▸ **Exercise aim**
Report how many lines in the data below hold the string "computer". Nothing else should appear in the answer.

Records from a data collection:

- - - - - - -

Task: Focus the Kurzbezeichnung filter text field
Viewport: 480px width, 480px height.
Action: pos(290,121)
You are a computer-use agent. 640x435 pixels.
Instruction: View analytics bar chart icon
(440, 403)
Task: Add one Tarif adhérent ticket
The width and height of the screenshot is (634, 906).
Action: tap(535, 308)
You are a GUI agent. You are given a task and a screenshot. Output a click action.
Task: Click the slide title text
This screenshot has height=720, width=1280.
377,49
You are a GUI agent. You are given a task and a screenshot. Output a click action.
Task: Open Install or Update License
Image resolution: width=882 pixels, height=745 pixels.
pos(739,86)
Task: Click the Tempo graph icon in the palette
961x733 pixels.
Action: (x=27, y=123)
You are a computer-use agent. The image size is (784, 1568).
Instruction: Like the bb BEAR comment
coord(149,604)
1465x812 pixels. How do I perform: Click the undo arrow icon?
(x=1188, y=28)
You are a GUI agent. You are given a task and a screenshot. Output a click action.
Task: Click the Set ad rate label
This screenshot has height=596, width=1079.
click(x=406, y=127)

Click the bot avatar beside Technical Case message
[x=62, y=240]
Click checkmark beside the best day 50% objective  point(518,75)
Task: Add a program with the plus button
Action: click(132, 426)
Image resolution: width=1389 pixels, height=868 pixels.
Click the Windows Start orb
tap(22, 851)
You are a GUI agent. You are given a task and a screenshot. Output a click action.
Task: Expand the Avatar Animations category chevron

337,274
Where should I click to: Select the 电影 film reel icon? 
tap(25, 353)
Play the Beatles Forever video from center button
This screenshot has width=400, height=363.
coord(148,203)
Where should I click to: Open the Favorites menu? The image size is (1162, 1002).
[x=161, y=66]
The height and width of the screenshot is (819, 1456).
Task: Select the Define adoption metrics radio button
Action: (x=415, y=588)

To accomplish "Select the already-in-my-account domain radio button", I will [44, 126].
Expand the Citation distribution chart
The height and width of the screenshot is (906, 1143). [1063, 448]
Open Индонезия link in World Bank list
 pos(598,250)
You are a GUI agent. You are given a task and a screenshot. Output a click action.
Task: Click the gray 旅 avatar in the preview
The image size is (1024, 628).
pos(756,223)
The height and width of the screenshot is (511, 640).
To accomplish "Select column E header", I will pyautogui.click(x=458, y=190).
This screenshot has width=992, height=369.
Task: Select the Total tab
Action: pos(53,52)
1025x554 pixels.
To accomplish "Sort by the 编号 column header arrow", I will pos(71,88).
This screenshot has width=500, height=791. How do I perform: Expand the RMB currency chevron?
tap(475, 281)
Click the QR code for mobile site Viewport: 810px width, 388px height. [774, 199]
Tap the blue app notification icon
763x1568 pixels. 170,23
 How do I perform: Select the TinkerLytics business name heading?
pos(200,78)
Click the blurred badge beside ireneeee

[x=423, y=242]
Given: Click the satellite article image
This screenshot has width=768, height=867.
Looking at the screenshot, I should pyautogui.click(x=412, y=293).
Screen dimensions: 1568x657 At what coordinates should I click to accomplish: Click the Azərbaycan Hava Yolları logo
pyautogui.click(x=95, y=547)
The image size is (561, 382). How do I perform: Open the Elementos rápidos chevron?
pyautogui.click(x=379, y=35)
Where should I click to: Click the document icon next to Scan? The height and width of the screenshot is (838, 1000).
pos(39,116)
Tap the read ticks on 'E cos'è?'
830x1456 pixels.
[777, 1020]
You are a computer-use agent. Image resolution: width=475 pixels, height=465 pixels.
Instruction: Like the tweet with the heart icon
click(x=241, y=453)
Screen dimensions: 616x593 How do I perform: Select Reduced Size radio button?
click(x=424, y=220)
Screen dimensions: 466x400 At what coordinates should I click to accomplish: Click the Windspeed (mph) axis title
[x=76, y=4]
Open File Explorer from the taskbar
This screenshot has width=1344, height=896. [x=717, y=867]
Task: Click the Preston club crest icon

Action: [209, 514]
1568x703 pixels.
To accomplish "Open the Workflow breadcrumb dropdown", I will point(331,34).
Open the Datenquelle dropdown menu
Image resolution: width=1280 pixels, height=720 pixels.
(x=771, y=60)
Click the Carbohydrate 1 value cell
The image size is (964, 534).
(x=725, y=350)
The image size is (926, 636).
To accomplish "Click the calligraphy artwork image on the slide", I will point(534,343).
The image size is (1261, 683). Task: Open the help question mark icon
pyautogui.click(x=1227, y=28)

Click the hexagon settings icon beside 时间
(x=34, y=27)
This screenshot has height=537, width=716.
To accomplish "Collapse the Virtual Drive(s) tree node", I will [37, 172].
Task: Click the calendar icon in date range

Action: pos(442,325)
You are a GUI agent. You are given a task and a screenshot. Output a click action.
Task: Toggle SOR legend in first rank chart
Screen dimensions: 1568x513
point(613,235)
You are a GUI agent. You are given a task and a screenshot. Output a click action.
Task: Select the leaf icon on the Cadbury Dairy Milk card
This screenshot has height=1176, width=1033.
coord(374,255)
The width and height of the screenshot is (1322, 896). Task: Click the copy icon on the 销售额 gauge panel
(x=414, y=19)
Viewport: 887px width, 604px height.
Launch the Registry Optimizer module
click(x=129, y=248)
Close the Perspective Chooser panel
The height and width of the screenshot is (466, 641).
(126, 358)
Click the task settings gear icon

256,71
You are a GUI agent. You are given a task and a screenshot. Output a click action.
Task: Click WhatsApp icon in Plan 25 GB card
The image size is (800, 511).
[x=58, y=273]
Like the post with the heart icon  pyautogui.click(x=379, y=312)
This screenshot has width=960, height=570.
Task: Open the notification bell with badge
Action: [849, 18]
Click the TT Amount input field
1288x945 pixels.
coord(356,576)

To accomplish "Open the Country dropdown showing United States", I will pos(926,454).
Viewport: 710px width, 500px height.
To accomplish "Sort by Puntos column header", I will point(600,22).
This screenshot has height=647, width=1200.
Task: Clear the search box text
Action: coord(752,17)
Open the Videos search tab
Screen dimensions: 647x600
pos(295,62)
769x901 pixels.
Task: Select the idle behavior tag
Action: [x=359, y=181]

- - - - - - -

▸ **Reply to the task**
3